Hub Execution Model Thread (split from blog)

Ramon · 2013-12-04 01:24

Bill Henning wrote: »

Chip, Go back to sleep, and re-read this thread when you are clear headed.

Go to sleep, but do not came back to this forum anymore because is getting crazy ... (We are all guilty here ! ... me too ).

Cut your ethernet cable, broke your cell phone. Ask someone to change your email account password and forget it. No more interruptions to finish P2.

I recommend a book to all of you guys: "The Supermen: The Story of Seymour Cray and the Technical Wizards Behind the Supercomputer", by Charles J. Murray. In the 70s, Cray and their team went to a small town with limited phone calls and limited transportation to made their next project.

BTW, The last project of Seymour Cray was to make GaAs processor just to reduce latency. I hope enough sucess to P2 to make P3 the first GaAs microcontroller (No 64 bits, no segments, no MMU, no Linux or any other legacy problem. Just a few GHz of pure raw performance !).
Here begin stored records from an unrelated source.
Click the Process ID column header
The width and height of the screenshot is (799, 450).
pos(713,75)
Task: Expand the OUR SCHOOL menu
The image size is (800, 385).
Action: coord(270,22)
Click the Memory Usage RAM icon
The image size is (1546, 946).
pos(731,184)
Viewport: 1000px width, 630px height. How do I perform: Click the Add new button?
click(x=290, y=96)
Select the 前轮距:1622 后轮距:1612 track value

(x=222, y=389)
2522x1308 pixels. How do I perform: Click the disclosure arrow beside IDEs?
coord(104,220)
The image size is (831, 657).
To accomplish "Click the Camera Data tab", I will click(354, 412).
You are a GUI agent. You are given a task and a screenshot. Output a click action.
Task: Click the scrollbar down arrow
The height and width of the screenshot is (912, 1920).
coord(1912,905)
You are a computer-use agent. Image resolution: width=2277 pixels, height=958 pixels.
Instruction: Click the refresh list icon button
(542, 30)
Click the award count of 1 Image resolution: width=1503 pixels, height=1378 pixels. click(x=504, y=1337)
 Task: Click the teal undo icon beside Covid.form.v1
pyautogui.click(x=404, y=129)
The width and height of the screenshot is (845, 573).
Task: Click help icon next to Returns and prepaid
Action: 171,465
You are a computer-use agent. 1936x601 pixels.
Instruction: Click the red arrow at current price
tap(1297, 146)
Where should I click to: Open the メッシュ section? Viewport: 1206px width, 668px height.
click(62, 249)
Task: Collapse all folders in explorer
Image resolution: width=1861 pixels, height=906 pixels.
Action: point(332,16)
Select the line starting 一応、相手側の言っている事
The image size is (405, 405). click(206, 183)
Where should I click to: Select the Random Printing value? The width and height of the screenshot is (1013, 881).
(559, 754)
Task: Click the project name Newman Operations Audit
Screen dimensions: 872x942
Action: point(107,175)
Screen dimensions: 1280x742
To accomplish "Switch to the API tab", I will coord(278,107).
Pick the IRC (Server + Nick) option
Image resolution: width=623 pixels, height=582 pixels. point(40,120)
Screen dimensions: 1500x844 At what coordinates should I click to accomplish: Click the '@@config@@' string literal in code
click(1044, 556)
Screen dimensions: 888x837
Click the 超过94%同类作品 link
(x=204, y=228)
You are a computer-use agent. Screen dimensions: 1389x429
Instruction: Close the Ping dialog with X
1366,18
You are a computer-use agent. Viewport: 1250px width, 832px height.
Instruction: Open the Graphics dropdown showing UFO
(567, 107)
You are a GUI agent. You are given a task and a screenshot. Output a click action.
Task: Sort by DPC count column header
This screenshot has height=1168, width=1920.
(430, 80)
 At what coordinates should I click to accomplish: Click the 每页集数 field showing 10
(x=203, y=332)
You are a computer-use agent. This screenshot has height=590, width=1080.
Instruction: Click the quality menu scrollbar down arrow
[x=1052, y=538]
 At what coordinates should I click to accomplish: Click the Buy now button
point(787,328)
Heater. · 2013-12-04 01:37

Yes but if that GaAs Propeller used a Four Dimensional Mobius Quantum Entangled Hypertransport Bus between the 32GByte HUB RAM and the 1024 COGs then they could all execute LMM code at 9Ghz instead of just 8.

We have to tell Chip about this!

Ramon · 2013-12-04 01:51

Yes Heater, you got the point ! (Crazy, ... Crazy )

cgracey · 2013-12-04 02:14

Ramon wrote: »

Go to sleep, but do not came back to this forum anymore because is getting crazy ... (We are all guilty here ! ... me too ).

Cut your ethernet cable, broke your cell phone. Ask someone to change your email account password and forget it. No more interruptions to finish P2.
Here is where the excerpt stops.